男が隠れたごみの山の向こうから声が聞こえた。
「何度言えば分かる!お前は言われたことだけやってりゃいいんだ!」
今度は怒声とともに人を殴るような音がした。
男は僅かに眉を寄せ様子を伺うが、殴られた者の悲鳴は聞こえなった。
代わりに聞こえてきたのは、苛立ったように歩く大人の足音と、何かを引きずる音。
それがこちらに近づいてくる。男は見つからないように身を低くした。
「そこで頭でも冷やしてろ!」
言葉と共に、男の視界の上方から、小さな影が落ちてきた。
どさり、と。
腐った野菜や汚れた布切れや木くずがあたりに散った。
小さな身体が、男のすぐ目の前のゴミの山へ投げ込まれたのだった。
まるで、本当にゴミを捨てるように。
人間ではなく、不要な道具でも捨てるように。
男は目を見開いて、その小柄な影を見つめた。
少年だった。
六歳ほどだろうか。
汚れた粗末な衣服から伸びる手足は細く、頬は痩せている。土埃と泥にまみれた髪は、本来なら白に近い銀色なのだろう。

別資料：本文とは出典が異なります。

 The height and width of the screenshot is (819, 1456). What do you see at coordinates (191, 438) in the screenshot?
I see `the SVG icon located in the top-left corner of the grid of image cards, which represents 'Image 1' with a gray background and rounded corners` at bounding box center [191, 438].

衣服から覗く腕や足にはいくつもの傷があった。傷には古いものも新しいものもあった。
そして彼の首には、この少年の身分を示す鉄の首輪がはめられていた。
少年は奴隷だった。
この大陸の七つの国では多かれ少なかれ奴隷が存在していた。
ここアルヴェイン連邦王国は比較的奴隷が多く、またその扱いも過酷な国であった。
少年をゴミ山に投げ込んだ男は、路地の入口に立って言った。
「呼ぶまでそこにいろ。今度、同じことを言わせたらお前は廃棄だ。」
その言葉に少年はゆっくりと身体を起こし、「はい。」と小さな声で答えた。
はい。と答えたその声に、悲しみや痛みの色は感じられなかった。
泣きもしない。怒りもしない。悔しさも、痛みすらない。
自分を投げ捨てた男を無感動な瞳で見つめるだけだった。
「返事だけはいいんだよ、お前は。」
男は吐き捨てると、その場を去っていった。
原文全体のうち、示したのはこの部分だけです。